Connection between subdifferentials and codifferentials. Constructing the continuous codifferentials. I

TL;DR

This paper explores the relationship between subdifferentials and codifferentials for twice codifferentiable functions, providing methods for calculating second-order codifferentials and their applications in optimization.

Contribution

It introduces new methods for calculating second-order codifferentials using subdifferentials, extending the theoretical framework for optimization of nonsmooth functions.

Findings

Proved that twice hypodifferentiable positively homogeneous functions are maxima of quadratic forms.

Identified the second-order subdifferential as the set of limit matrices.

Developed practical rules for calculating subdifferentials and codifferentials.

Abstract

In the article the author is studying the twice codifferentiable functions, defined by Prof.
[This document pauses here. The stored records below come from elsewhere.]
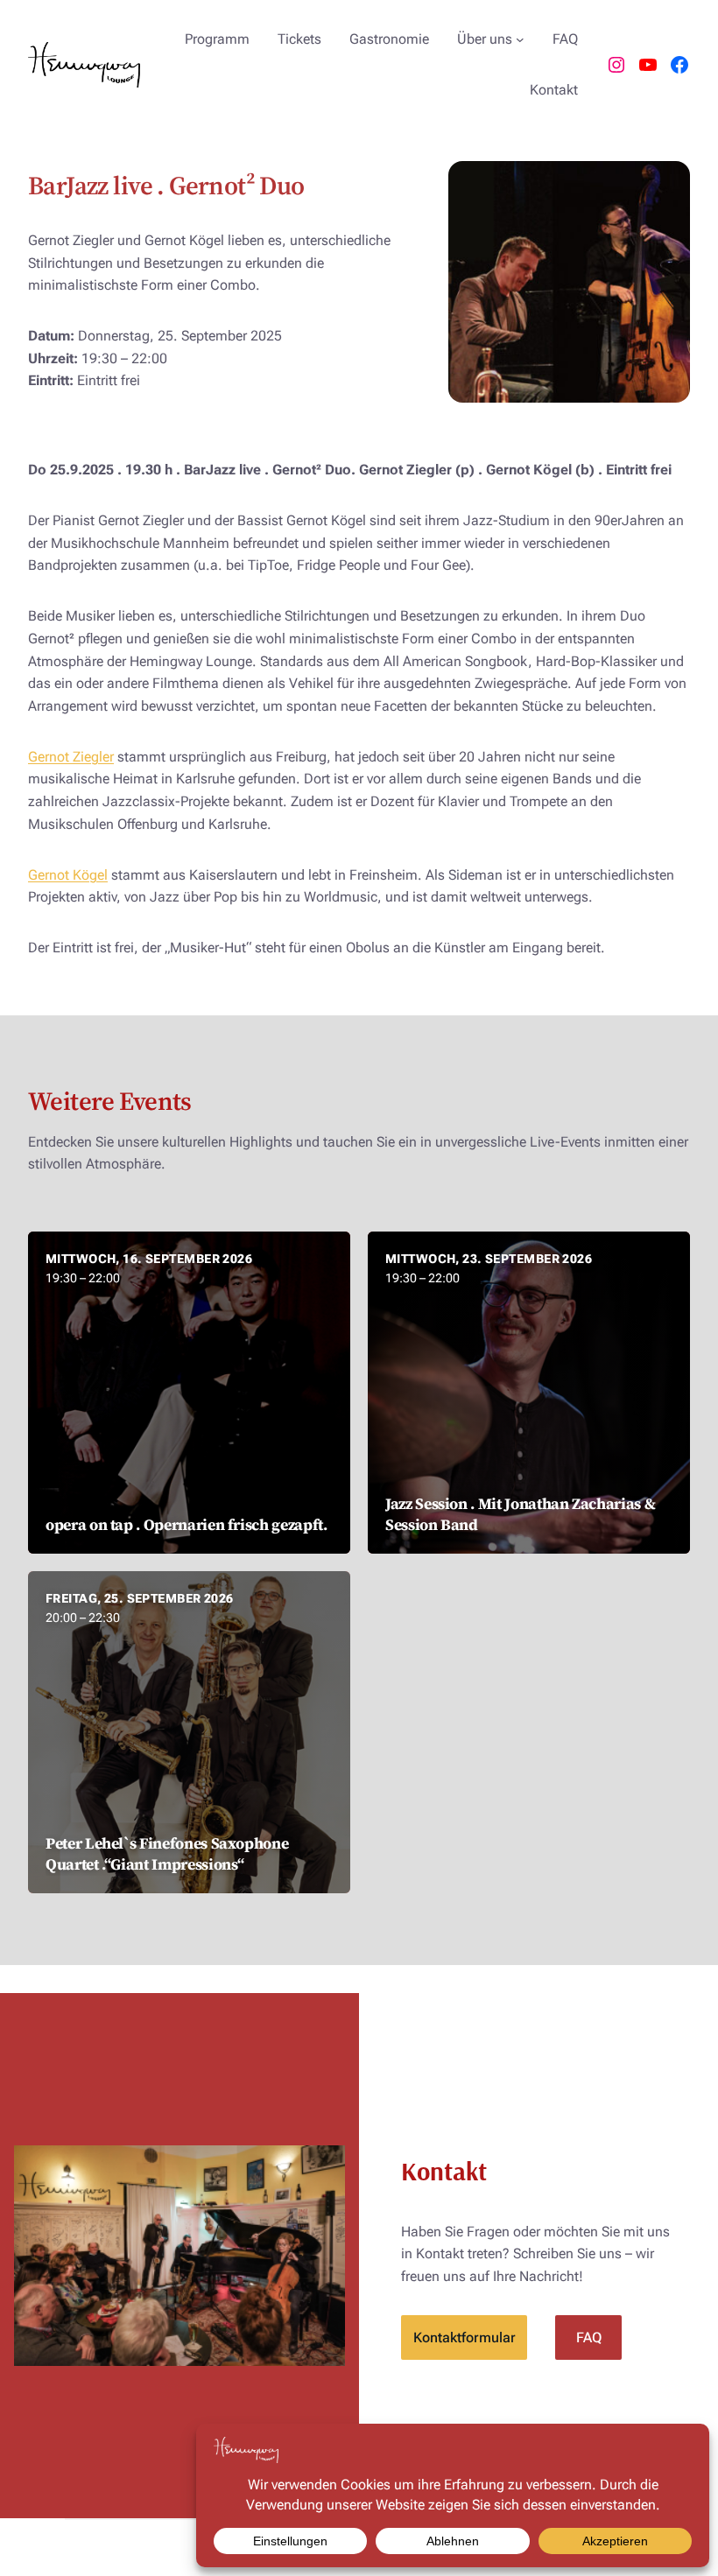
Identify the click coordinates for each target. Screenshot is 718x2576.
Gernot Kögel (68, 875)
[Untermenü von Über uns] (520, 39)
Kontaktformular (464, 2337)
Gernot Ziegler (71, 756)
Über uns (484, 39)
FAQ (589, 2337)
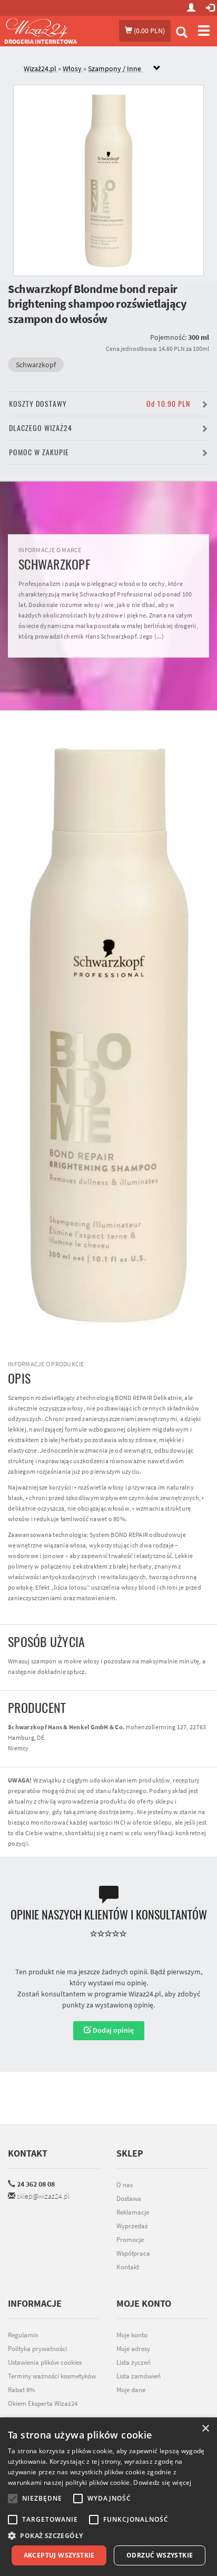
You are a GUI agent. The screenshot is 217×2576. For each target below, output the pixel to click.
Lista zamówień (138, 2376)
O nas (124, 2184)
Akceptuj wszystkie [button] (59, 2555)
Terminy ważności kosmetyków (52, 2376)
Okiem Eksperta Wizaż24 (42, 2403)
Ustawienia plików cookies (45, 2362)
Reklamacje (132, 2212)
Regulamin (23, 2334)
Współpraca (133, 2253)
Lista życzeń (133, 2362)
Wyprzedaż (132, 2225)
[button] (108, 2535)
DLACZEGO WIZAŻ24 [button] (40, 428)
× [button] (205, 2429)
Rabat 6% (21, 2389)
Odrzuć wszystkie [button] (159, 2555)
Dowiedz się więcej (162, 2482)
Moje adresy (133, 2348)
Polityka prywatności (37, 2348)
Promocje (130, 2239)
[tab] (116, 68)
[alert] (108, 2496)
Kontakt (27, 2153)
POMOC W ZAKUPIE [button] (39, 452)
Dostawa (128, 2198)
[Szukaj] (182, 33)
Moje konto (131, 2334)
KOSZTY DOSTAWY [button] (99, 404)
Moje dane (130, 2389)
V.Ph. Demyanov, and some methods for calculating their codifferentials. At the beginning easier case is considered when a function is twice hypodifferentiable. There is proved that a twice hypodifferentiable positively homogeneous function $ h (\cdot) $ of the second order is maximum of the quadratic forms with respect to a certain set of matrices, which coincides with the convex hull of the limit matrices calculated at points, where the original function $ h (\cdot) $ is twice differentiable, and these points tend themselves to zero. It is shown that a set of the limit matrices coincides with the second-order subdifferential, introduced by the author, of a positively homogeneous function of the second order at the point zero. The author's first and second subdifferentials are used to calculate the second codifferential of a codifferentiable function $f(\cdot) $. The second hypodifferential and hyperdifferential of a function $f(\cdot) $ are evaluated up to equivalence. The proved theorems, that give the rules for calculating subdifferentials and codifferentials, are important for practical optimization.